── RECORD EXTRACTS

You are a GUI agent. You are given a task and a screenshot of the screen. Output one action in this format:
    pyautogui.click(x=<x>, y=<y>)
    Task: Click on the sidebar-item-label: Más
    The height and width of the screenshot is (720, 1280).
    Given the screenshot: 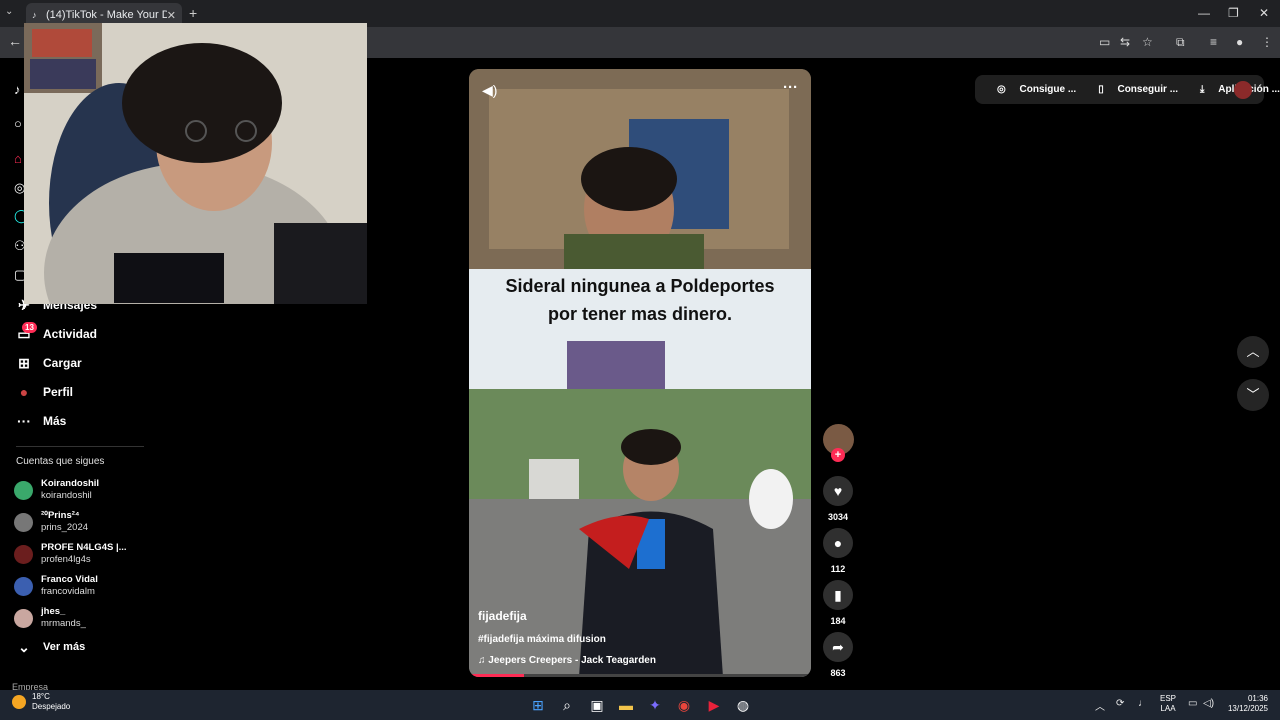 What is the action you would take?
    pyautogui.click(x=55, y=421)
    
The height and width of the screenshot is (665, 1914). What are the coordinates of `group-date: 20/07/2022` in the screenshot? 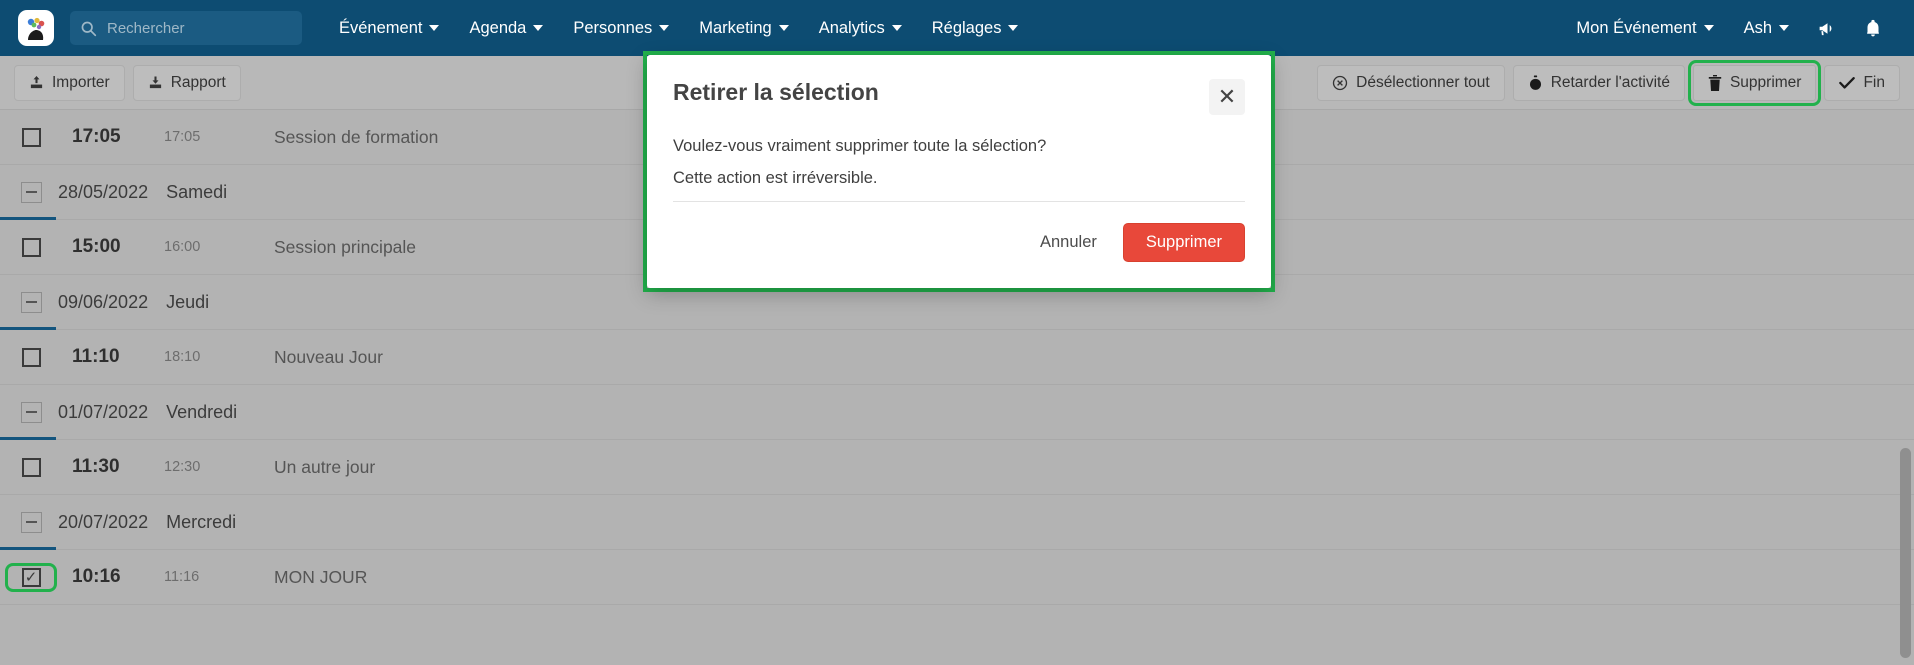 It's located at (104, 522).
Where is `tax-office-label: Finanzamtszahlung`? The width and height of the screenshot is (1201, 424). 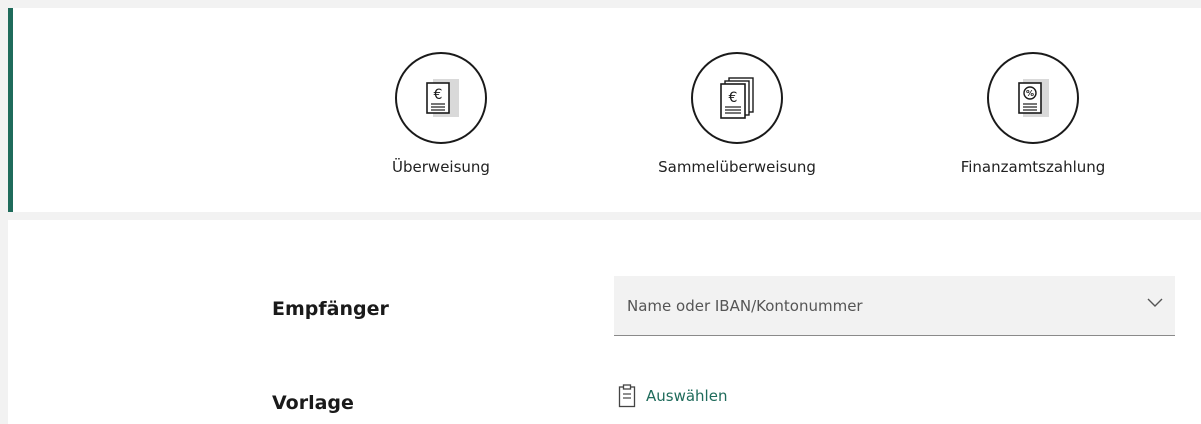
tax-office-label: Finanzamtszahlung is located at coordinates (1033, 167).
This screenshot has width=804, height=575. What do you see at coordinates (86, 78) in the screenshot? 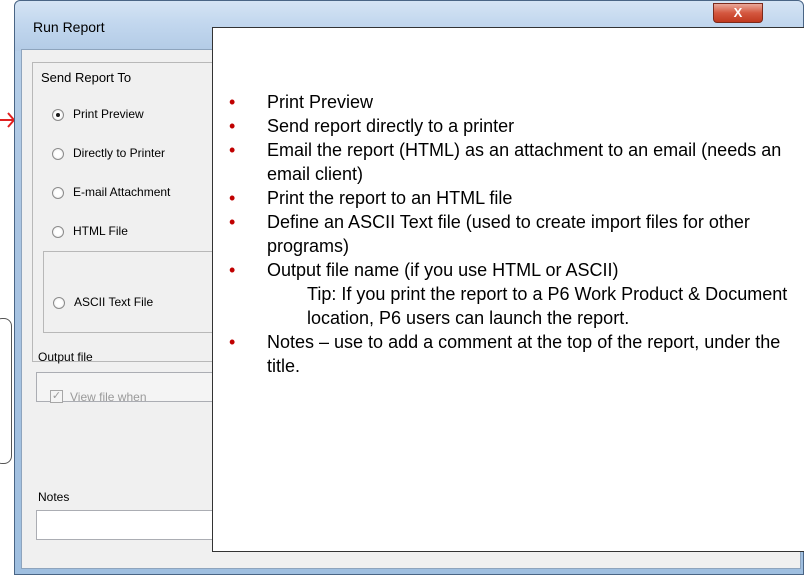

────

JOB ITEM => Reproduce the records word for word, from the line containing "is (1201, 424)." through the end of the records, and omit the pictures.

EXERCISE OUTPUT =>
Where is `tax-office-label: Finanzamtszahlung`? The width and height of the screenshot is (1201, 424). 
tax-office-label: Finanzamtszahlung is located at coordinates (1033, 167).
This screenshot has width=804, height=575. What do you see at coordinates (86, 78) in the screenshot? 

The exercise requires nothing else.